Monday, December 28, 2015

Avoiding Authoritarianism

The title word, authoritarianism, is being borrowed here. It has a generic meaning, which is of having a central authority running everything instead of individual liberty, whatever that might mean. Perhaps authoritarianism is the opposite of libertarianism, as it is currently described. Authoritarian means something like dictatorial, where a person in control uses their authority to exercise control, rather than being permissive, which might be a tolerable opposite. Authority is somebody who is an expert on a subject and doesn’t have any compunction about expounding on it. So the adding of suffixes to the core word changes the meaning drastically.

I would like to use the full word to mean the process or act of relying on authorities rather than on logical deduction from experimental facts or proven theories. This moves the meaning of the core word up to the full double-suffixed word. I think it is a better meaning than the originals.

Authoritarianism means in this new, adapted, use the reliance on quotes from some person of importance instead of on original thought or individual derivation. It is used by someone who does not want to take the time to reproduce the thinking necessary for a conclusion, so they use the abbreviation of “So-and-so said that aliens were all green” instead of deriving the reason why they are green. This makes things difficult if it is used to contradict a conclusion, as the person making the conclusion has only a phantom to reason with and nothing but a search in order to hold up the conclusion, followed by a rebuttal of an absent non-contributor.
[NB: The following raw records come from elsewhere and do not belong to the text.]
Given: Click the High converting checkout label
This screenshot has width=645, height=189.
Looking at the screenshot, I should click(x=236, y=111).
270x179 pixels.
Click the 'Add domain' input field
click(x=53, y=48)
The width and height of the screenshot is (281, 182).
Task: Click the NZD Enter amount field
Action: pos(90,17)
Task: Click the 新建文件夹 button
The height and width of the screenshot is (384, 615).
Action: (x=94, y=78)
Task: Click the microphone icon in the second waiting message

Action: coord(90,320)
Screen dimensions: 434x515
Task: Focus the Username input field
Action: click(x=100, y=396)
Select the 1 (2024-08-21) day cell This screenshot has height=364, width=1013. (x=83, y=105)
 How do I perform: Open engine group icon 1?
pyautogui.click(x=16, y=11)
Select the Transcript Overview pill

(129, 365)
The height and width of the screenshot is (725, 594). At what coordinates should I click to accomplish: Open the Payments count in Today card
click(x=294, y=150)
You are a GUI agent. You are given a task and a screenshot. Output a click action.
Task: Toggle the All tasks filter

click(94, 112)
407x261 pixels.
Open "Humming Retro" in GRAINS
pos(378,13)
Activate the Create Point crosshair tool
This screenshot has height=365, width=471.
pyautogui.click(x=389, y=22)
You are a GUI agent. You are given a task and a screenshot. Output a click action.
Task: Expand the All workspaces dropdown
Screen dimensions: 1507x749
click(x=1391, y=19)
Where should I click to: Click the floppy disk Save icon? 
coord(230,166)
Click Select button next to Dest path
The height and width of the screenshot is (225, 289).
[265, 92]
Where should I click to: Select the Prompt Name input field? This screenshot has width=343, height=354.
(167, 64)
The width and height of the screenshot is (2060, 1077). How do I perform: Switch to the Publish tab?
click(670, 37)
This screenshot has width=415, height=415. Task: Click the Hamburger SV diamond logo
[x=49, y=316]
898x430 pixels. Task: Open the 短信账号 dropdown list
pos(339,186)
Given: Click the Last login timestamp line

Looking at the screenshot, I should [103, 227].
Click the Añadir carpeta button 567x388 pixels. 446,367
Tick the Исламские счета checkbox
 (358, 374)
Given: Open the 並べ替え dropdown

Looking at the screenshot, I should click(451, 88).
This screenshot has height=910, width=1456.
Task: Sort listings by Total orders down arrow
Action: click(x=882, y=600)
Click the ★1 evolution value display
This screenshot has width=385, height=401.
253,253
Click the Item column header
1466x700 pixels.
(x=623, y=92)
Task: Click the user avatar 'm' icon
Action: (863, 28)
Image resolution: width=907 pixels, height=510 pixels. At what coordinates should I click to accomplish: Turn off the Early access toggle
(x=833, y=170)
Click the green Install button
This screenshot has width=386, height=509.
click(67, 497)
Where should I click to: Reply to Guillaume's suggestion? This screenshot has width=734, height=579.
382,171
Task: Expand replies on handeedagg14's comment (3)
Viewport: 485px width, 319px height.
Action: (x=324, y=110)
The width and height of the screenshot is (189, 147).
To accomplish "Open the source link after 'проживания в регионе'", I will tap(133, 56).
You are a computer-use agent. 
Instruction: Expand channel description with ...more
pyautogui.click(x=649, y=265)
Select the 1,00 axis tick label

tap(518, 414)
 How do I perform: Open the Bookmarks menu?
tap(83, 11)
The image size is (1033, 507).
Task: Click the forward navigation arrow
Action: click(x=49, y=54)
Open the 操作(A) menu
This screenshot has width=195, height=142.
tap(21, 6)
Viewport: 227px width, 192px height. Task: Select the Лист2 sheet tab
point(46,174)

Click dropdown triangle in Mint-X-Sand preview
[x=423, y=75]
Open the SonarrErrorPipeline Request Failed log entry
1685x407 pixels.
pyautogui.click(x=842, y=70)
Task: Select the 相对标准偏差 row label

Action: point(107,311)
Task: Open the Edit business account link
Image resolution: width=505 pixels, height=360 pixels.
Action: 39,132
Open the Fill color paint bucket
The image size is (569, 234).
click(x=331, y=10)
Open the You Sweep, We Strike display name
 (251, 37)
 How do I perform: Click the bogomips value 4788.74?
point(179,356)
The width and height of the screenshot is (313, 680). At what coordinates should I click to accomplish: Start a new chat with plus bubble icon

For this reason, this blog will avoid references and quotes. Anything stated will have some basis for it. This might be thought of as denying previous work its due, but that type of referencing belongs in scientific papers in journals, not in blogs. In reading scientific papers and writing them, time can be taken to ferret out where the original remarks were first made, and the preceeding remarks that showed the direction for the original remarks, and the three attempts made before that that shed light on the subject and led the original remarker to his remark, and so on. This is all fine for someone writing for attribution, but in a blog, using references reeks of authoritarianism.

Authoritarianism, at its worst, consists of substituting quotes for thinking. Perhaps this is not the worst. The worst is when the quotes are replaced by paraphrases, and the paraphrases make no mention of the conditions and caveats that went along with the quotes. Most scientists are very scrupulous about listing the conditions under which their conclusion might be valid, but these restrictions are often lost by those dependent on authoritarianism. instead, the conclusion is stated as a law of nature, not to be disputed. This is a misuse of authority.

I was wrong. The worst is when the authority involved is not an authority on that subject at all, but just someone who was backed into a corner and asked to give an off-the-cuff opinion. Many scientists will absolutely refuse to do this, but sometimes they have done some thinking about the topic, and in a venue with others sharing the same interest, they will share their early opinions. Woe to the scientist whose early opinions are quoted in the press. It is a chain that forever binds.

I was double or triply wrong. The worst is when the authority quoted is not even an authority on anything, just an important person or a celebrity, such as a politician. Granted, some people are better at making intuitive deductions than others, and sometimes these lucky holders of good intuition become famous or rich or prominent. If they are not scientists, they might not even have the well-trained reluctance to pontificate on subjects they are not experts on. They simply are loose-tongued speakers, whose celebrity grabs the attention of the media, and whose words become recorded in a casual way in the press or in social media.

No, I take that back, what is the worst is when the authority quoted is not an authority at all on anything, but pretends to be. This version of worst is made possible when the people reading the quotes are not sufficiently sophisticated in appreciating the difference between casual opinion and nuanced deductions, based on evidence. The readers may not even be familiar with how science works or with any deep parts of science. The only thing they might be familiar with is deciding if some poser is writing or speaking as if they were an authority, when they have no reason whatsoever to make that claim.

We live in a world in which only five percent or less of the population has received the elementary training that everyone should be entitled to. I am talking about what is called STEM training, referring to the words, ‘science, technology, engineering, mathematics’. No one should be denied this training, nor should they be denied the necessary precursor training that would enable them to embrace the STEM subjects and make use of that training to expand their own internal capability to think clearly. STEM training makes an excellent basis for anyone interested in reasoning about any topic, within STEM subjects or outside them.

With so many people denied this essential training, it is no wonder that authoritarianism is rife. What is someone to do who has not been allowed to understand the basic methods of reasoning that STEM training provides? There may be a very small percentage of people who gain the ability to reason about scientific subjects without having been trained in any of them, where we include all STEM areas in this. These people are like the early scientists who simply taught themselves how to reason. Unfortunately, this percentage is tiny.

So, to repeat the choice made here, there will be no harking to authority on any points, no referencing someone else’s conclusions, no matter who they are. Everything will be justified, or at least an attempt will be made to show the plausibility of it.